News

Baltimore Man Sentenced to Prison for Scheme to Fraudulently Obtain Work Visas for Immigrants

FOR IMMEDIATE RELEASE
October 7, 2010

Baltimore, Maryland - U.S. District Judge J. Frederick Motz, sentenced Ahfaz Ahmed, age 46, of Baltimore, Maryland, today to one month in prison, followed by five months of home detention as part of two years of supervised release, for conspiracy to commit labor certification fraud in a scheme in which Ahmed charged immigrants thousands of dollars to fraudulently obtain work visas for them.

The sentence was announced by United States Attorney for the District of Maryland Rod J. Rosenstein; Special Agent in Charge Richard A. McFeely of the Federal Bureau of Investigation; Special Agent in Charge William Winter of U.S. Immigration and Customs Enforcement, Office of Homeland Security Investigations; and Robert L. Panella, Special Agent-in-Charge for the Washington Region of the U.S. Department of Labor’s Office of Inspector General - Office of Labor Racketeering and Fraud Investigations.

According to Ahmed’s guilty plea, he was a naturalized United States citizen born in Pakistan and was the President of Super Technologies, Corp. located in Baltimore. Ahmed submitted numerous applications to the Department of Labor (DOL) seeking certification to employ alien workers at Super Technologies, providing false information regarding jobs he alleged were to be filled by alien workers at Super Technologies. In fact, those jobs did not exist.

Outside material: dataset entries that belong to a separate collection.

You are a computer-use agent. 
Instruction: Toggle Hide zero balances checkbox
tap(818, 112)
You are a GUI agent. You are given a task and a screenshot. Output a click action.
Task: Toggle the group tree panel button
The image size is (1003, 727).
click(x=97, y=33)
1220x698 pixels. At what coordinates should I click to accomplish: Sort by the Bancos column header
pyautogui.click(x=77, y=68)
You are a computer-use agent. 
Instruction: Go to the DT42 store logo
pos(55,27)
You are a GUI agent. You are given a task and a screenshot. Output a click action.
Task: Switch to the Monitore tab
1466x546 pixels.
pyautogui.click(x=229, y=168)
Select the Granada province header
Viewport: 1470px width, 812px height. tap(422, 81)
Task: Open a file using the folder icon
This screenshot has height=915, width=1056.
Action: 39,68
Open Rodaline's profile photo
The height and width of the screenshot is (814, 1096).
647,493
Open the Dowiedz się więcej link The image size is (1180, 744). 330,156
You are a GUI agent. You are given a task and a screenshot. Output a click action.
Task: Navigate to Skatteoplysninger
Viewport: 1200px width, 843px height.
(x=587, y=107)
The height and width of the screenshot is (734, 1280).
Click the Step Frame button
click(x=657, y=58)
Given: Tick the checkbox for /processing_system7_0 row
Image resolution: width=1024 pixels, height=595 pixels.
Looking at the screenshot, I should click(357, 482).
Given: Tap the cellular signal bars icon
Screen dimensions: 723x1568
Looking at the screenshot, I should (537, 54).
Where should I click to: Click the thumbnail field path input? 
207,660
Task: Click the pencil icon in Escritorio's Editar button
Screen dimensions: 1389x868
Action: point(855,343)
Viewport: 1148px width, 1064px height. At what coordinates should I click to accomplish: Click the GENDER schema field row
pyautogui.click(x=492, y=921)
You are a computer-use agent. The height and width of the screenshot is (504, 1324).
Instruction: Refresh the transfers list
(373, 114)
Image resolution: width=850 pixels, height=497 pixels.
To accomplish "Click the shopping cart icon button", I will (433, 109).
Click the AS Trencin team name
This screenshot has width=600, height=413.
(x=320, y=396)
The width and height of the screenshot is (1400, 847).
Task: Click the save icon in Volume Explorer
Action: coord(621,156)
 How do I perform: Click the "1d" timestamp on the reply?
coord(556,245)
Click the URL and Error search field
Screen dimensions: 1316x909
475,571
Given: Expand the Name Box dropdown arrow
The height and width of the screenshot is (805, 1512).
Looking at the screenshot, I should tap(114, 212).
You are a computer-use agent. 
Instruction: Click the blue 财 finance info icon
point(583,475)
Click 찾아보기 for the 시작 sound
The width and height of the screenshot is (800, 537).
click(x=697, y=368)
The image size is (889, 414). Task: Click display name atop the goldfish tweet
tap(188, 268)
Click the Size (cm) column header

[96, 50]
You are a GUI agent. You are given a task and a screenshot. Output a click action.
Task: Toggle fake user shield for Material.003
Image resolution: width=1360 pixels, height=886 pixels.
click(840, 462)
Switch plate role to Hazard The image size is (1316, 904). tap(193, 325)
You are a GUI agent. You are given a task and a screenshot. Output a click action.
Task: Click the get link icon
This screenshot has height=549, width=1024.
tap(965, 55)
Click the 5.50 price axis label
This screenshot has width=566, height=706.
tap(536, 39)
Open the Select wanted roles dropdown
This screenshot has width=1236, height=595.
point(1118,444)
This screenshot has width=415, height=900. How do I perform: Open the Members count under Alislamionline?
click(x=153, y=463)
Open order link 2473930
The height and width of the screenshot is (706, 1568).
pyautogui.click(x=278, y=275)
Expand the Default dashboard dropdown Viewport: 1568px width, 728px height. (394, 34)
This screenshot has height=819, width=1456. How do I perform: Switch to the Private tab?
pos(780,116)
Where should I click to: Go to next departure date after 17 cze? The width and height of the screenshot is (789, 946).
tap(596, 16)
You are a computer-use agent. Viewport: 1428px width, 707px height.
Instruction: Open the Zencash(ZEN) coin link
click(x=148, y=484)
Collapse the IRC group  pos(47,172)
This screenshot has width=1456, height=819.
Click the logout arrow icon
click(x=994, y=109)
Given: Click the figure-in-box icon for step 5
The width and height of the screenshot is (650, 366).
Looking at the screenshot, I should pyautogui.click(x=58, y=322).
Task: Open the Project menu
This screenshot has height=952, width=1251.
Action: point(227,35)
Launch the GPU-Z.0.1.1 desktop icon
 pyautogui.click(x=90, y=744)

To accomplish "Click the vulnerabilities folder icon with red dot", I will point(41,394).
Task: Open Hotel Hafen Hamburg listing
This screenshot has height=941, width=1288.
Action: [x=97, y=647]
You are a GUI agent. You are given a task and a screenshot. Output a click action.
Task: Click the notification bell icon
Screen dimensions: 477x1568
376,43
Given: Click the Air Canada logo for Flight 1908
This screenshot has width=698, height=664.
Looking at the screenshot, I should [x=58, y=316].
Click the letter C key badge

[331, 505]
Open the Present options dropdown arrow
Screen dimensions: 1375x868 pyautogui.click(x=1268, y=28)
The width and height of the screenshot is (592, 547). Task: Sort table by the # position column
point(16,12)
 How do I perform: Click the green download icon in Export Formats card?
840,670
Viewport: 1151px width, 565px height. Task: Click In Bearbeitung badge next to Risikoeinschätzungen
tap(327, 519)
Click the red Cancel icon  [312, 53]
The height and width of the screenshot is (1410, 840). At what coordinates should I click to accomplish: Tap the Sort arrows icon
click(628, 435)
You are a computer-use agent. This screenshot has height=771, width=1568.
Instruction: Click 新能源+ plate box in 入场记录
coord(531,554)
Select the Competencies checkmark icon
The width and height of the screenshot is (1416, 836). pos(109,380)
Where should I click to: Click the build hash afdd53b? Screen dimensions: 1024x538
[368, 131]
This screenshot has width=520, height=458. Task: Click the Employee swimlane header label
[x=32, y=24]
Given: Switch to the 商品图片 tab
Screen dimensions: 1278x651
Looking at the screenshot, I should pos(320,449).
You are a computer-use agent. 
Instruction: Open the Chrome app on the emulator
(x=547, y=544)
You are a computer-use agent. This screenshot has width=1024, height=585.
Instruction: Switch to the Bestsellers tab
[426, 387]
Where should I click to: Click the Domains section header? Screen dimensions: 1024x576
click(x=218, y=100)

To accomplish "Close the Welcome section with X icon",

Once Ahmed received certification from the DOL to fill the positions at Super Technologies, he filed petitions seeking to fraudulently sponsor immigrant or non-immigrant aliens on work-related visas. In some instances, those visas would enable the affected alien to apply for lawful permanent resident status. In exchange for his fraudulent sponsorship, Ahmed charged each alien a fee of anywhere from $8,000 to $10,000. He charged a similar amount to file renewal applications and petitions with the DOL and INS/USCIS to extend the aliens’ work-related visas based on their alleged employment at Super Technologies.

In most instances, the aliens obtained legitimate employment with other employers after obtaining their fraudulent visas through Ahmed. In order to make it appear as though the alien workers were actually working at Super Technologies, Ahmed required that each alien pay his “salary” to Ahmed through monthly checks or wire transfers into Ahmed ’s Super Technologies bank account. Once monies were received, Ahmed would use those funds to cut a “paycheck” to the alien for his alleged wages at Super Technologies, in order to conceal the fact that the Super Technologies employment alleged in the fraudulent forms filed with the DOL and INS/USCIS did not exist. These alleged “paychecks” also documented certain “miscellaneous deductions” which were kept by Ahmed from the monies provided to him by each alien. These “deductions” constituted ongoing payments by each alien of Ahmed’s fees for the fraudulent sponsorship, as well as payments for employer-related expenses and taxes such as Social Security and Medicare.

Ahmed fraudulently sponsored at least four individuals for temporary work visas (known as H-1B visas) based on false labor certifications filed by Ahmed with the DOL.

United States Attorney Rod J. Rosenstein commended the FBI, Immigration and Customs Enforcement, Office of Homeland Security Investigations and the Department of Labor’s Office of Inspector General - Office of Labor Racketeering and Fraud Investigation, for their work in the investigation. Mr. Rosenstein thanked Assistant United States Attorney Christine Manuelian, who prosecuted the case.